Но она была также местом, припомнил Майлс, где они с Лайоном играли в войну, прячась за широкими диванами и целясь друг в друга каминными принадлежностями вместо мушкетов. Они притворялись, будто огромный ковер на полу — на самом деле море кипящей лавы (это была идея Майлса, который прочитал в книге об извержениях вулканов), куда нельзя ступать. Поэтому они перемещались по комнате, перепрыгивая со стула на диван, с дивана на столик и снова на стул, пока их не поймали на этом безобразии.
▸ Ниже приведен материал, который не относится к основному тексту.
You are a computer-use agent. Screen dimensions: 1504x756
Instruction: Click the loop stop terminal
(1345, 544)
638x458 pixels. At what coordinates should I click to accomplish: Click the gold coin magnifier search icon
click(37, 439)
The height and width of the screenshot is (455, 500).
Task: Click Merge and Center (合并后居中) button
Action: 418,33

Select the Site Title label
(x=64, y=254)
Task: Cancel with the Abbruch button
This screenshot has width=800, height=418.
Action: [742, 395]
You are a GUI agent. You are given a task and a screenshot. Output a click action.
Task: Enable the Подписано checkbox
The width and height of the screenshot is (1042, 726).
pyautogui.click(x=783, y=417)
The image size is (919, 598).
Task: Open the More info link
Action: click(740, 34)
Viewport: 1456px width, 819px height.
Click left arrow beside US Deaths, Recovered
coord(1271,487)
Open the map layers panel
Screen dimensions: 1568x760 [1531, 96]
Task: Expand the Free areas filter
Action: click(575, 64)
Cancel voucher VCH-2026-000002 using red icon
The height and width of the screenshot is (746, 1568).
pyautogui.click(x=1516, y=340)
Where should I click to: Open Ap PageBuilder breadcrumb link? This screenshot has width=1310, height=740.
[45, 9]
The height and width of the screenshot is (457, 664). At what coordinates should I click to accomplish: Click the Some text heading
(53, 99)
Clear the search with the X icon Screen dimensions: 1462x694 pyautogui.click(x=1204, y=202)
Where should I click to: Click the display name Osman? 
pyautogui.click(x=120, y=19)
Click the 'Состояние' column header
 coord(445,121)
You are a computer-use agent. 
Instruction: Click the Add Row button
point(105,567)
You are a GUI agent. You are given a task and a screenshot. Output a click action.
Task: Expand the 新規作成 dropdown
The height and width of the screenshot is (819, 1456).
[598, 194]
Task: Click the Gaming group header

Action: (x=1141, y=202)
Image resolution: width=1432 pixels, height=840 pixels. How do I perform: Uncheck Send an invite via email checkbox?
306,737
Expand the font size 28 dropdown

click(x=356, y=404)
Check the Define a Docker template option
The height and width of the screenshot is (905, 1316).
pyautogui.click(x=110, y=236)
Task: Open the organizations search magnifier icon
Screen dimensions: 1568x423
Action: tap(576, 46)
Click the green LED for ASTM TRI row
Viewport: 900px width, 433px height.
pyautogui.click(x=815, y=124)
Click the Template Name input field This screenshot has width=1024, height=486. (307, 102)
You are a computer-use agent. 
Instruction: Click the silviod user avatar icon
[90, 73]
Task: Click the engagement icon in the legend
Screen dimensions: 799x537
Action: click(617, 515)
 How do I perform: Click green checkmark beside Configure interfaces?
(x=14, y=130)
Как и следовало ожидать, в результате таких прыжков мраморный бюст, изображавший какого-то неизвестного мужчину с пустыми глазницами, свалился на пол и вдребезги разбился.
Но их не выпороли, что любопытно. Вместо этого отец решил преподать им первый урок коммерции. Он рассказал им о ценности, происхождении и хрупкости каждого предмета в комнате и о том, что значит быть Редмондом. И даже Майлс тогда ощутил тяжесть обязательств, которые накладывала него принадлежность к их семье.
Гости держались плотной группой в одном конце салона. Последним прибыл лорд Милторп, их сосед по Суссексу, член клуба «Меркюри» и друг его отца, приехавший на несколько дней, чтобы обсудить с Айзайей кое-какие дела. Как тот и предсказывал, лорд Милторп чувствовал себя неловко — словно ковер и вправду был лавой, грозившей поглотить его ноги до лодыжек. Бедняга рассчитывал на мужскую компанию и обстоятельный разговор с хозяином дома. Вместо этого он оказался на светской вечеринке, в окружении щебечущих дам с чашкой чая в руке.
Немного раньше прибыл Энтони Корделл, лорд Аргоси, наследник виконта и еще один давний друг семьи, в особенности — Джонатана. Пресыщенный богатством, он, казалось, был рожден скучающим. К чести Аргоси, его попытки развлечься не заходили дальше карт, женщин, бокса и охоты. Он был неглуп и, вполне возможно, мог бы развить характер, будь у него для этого причины. Его нельзя было назвать беспутным, но хватило бы незначительного толчка, чтобы он двинулся в этом направлении. «Ему бы найти какое-то занятие», — подумал Майлс. А впрочем, Аргоси — не его забота, если только тот не намерен втянуть Джонатана в какую-нибудь проделку.